■ **Work request**: From start to end of the material below, restate each line exactly.

■ **Material shown**:

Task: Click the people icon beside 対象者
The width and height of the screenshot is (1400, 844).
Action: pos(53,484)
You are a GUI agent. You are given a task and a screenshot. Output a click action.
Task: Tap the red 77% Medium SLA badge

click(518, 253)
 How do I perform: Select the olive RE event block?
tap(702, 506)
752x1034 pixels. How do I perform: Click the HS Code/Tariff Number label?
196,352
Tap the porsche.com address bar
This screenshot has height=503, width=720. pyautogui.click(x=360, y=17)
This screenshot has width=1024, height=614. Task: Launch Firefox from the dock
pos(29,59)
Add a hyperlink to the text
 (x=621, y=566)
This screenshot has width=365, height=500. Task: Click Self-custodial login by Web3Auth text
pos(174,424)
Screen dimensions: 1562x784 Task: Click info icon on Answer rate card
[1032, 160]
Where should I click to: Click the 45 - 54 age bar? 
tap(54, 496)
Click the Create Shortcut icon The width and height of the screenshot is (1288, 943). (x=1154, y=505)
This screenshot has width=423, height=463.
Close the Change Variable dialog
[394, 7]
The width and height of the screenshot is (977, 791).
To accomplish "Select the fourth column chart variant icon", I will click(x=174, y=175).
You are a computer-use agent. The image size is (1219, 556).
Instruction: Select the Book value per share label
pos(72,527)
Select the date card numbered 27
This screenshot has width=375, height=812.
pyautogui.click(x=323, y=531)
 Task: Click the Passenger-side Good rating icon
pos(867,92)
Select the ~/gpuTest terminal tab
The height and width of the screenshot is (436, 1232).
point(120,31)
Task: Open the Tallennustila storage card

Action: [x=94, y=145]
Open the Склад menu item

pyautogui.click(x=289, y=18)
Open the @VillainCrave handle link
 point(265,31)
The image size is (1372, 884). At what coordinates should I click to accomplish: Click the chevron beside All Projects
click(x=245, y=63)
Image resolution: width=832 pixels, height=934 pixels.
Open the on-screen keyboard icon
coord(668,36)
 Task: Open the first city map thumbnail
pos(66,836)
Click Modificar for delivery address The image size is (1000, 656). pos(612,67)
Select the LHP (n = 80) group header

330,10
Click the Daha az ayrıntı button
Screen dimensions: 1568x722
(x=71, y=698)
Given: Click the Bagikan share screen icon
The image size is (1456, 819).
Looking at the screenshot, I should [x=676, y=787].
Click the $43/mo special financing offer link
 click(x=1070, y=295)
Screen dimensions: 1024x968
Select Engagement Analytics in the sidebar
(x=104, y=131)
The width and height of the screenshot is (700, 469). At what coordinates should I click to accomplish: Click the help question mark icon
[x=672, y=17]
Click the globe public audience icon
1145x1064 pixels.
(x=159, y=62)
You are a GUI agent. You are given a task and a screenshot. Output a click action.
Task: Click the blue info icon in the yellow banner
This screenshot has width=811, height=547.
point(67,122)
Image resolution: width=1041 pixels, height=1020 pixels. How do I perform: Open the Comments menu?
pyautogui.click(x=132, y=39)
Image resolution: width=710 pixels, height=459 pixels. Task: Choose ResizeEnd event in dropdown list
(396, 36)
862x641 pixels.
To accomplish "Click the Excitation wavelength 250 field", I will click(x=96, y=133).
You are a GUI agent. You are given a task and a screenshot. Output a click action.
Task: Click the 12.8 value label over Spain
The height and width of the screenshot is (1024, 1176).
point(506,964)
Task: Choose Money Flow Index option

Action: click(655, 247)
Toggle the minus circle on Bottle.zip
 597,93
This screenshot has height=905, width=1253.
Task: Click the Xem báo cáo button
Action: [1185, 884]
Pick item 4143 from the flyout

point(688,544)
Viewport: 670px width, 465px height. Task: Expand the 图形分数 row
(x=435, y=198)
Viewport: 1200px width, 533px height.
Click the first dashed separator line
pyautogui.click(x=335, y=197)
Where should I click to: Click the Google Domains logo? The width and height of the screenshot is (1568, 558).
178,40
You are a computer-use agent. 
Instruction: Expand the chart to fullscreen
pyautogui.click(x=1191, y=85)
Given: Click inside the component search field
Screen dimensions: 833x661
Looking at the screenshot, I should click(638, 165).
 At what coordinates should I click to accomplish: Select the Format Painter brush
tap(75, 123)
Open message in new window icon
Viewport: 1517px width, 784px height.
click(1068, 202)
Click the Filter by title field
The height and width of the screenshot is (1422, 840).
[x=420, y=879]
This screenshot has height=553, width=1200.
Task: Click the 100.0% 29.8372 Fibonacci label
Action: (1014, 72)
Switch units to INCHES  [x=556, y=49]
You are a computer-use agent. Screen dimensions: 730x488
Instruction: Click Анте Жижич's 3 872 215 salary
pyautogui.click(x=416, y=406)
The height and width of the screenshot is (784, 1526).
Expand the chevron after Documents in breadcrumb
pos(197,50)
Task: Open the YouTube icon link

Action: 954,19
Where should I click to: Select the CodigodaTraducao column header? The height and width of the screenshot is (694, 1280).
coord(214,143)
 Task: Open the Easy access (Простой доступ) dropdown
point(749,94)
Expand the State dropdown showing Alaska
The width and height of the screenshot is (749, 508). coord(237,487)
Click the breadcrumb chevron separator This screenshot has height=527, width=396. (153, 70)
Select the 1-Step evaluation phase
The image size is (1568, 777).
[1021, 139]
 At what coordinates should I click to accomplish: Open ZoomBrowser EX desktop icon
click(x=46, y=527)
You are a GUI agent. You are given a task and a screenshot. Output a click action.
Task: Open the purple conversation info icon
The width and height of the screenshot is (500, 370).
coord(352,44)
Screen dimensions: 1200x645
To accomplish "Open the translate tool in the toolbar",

■ **Answer space**:
Task: Click the people icon beside 対象者
The width and height of the screenshot is (1400, 844).
Action: pos(53,484)
You are a GUI agent. You are given a task and a screenshot. Output a click action.
Task: Tap the red 77% Medium SLA badge

click(518, 253)
 How do I perform: Select the olive RE event block?
tap(702, 506)
752x1034 pixels. How do I perform: Click the HS Code/Tariff Number label?
196,352
Tap the porsche.com address bar
This screenshot has height=503, width=720. pyautogui.click(x=360, y=17)
This screenshot has width=1024, height=614. Task: Launch Firefox from the dock
pos(29,59)
Add a hyperlink to the text
 (x=621, y=566)
This screenshot has width=365, height=500. Task: Click Self-custodial login by Web3Auth text
pos(174,424)
Screen dimensions: 1562x784 Task: Click info icon on Answer rate card
[1032, 160]
Where should I click to: Click the 45 - 54 age bar? 
tap(54, 496)
Click the Create Shortcut icon The width and height of the screenshot is (1288, 943). (x=1154, y=505)
This screenshot has width=423, height=463.
Close the Change Variable dialog
[394, 7]
The width and height of the screenshot is (977, 791).
To accomplish "Select the fourth column chart variant icon", I will click(x=174, y=175).
You are a computer-use agent. The image size is (1219, 556).
Instruction: Select the Book value per share label
pos(72,527)
Select the date card numbered 27
This screenshot has width=375, height=812.
pyautogui.click(x=323, y=531)
 Task: Click the Passenger-side Good rating icon
pos(867,92)
Select the ~/gpuTest terminal tab
The height and width of the screenshot is (436, 1232).
point(120,31)
Task: Open the Tallennustila storage card

Action: [x=94, y=145]
Open the Склад menu item

pyautogui.click(x=289, y=18)
Open the @VillainCrave handle link
 point(265,31)
The image size is (1372, 884). At what coordinates should I click to accomplish: Click the chevron beside All Projects
click(x=245, y=63)
Image resolution: width=832 pixels, height=934 pixels.
Open the on-screen keyboard icon
coord(668,36)
 Task: Open the first city map thumbnail
pos(66,836)
Click Modificar for delivery address The image size is (1000, 656). pos(612,67)
Select the LHP (n = 80) group header

330,10
Click the Daha az ayrıntı button
Screen dimensions: 1568x722
(x=71, y=698)
Given: Click the Bagikan share screen icon
The image size is (1456, 819).
Looking at the screenshot, I should [x=676, y=787].
Click the $43/mo special financing offer link
 click(x=1070, y=295)
Screen dimensions: 1024x968
Select Engagement Analytics in the sidebar
(x=104, y=131)
The width and height of the screenshot is (700, 469). At what coordinates should I click to accomplish: Click the help question mark icon
[x=672, y=17]
Click the globe public audience icon
1145x1064 pixels.
(x=159, y=62)
You are a GUI agent. You are given a task and a screenshot. Output a click action.
Task: Click the blue info icon in the yellow banner
This screenshot has width=811, height=547.
point(67,122)
Image resolution: width=1041 pixels, height=1020 pixels. How do I perform: Open the Comments menu?
pyautogui.click(x=132, y=39)
Image resolution: width=710 pixels, height=459 pixels. Task: Choose ResizeEnd event in dropdown list
(396, 36)
862x641 pixels.
To accomplish "Click the Excitation wavelength 250 field", I will click(x=96, y=133).
You are a GUI agent. You are given a task and a screenshot. Output a click action.
Task: Click the 12.8 value label over Spain
The height and width of the screenshot is (1024, 1176).
point(506,964)
Task: Choose Money Flow Index option

Action: click(655, 247)
Toggle the minus circle on Bottle.zip
 597,93
This screenshot has height=905, width=1253.
Task: Click the Xem báo cáo button
Action: [1185, 884]
Pick item 4143 from the flyout

point(688,544)
Viewport: 670px width, 465px height. Task: Expand the 图形分数 row
(x=435, y=198)
Viewport: 1200px width, 533px height.
Click the first dashed separator line
pyautogui.click(x=335, y=197)
Where should I click to: Click the Google Domains logo? The width and height of the screenshot is (1568, 558).
178,40
You are a computer-use agent. 
Instruction: Expand the chart to fullscreen
pyautogui.click(x=1191, y=85)
Given: Click inside the component search field
Screen dimensions: 833x661
Looking at the screenshot, I should click(638, 165).
 At what coordinates should I click to accomplish: Select the Format Painter brush
tap(75, 123)
Open message in new window icon
Viewport: 1517px width, 784px height.
click(1068, 202)
Click the Filter by title field
The height and width of the screenshot is (1422, 840).
[x=420, y=879]
This screenshot has height=553, width=1200.
Task: Click the 100.0% 29.8372 Fibonacci label
Action: (1014, 72)
Switch units to INCHES  [x=556, y=49]
You are a computer-use agent. Screen dimensions: 730x488
Instruction: Click Анте Жижич's 3 872 215 salary
pyautogui.click(x=416, y=406)
The height and width of the screenshot is (784, 1526).
Expand the chevron after Documents in breadcrumb
pos(197,50)
Task: Open the YouTube icon link

Action: 954,19
Where should I click to: Select the CodigodaTraducao column header? The height and width of the screenshot is (694, 1280).
coord(214,143)
 Task: Open the Easy access (Простой доступ) dropdown
point(749,94)
Expand the State dropdown showing Alaska
The width and height of the screenshot is (749, 508). coord(237,487)
Click the breadcrumb chevron separator This screenshot has height=527, width=396. (153, 70)
Select the 1-Step evaluation phase
The image size is (1568, 777).
[1021, 139]
 At what coordinates should I click to accomplish: Open ZoomBrowser EX desktop icon
click(x=46, y=527)
You are a GUI agent. You are given a task and a screenshot. Output a click action.
Task: Open the purple conversation info icon
The width and height of the screenshot is (500, 370).
coord(352,44)
Screen dimensions: 1200x645
To accomplish "Open the translate tool in the toolbar",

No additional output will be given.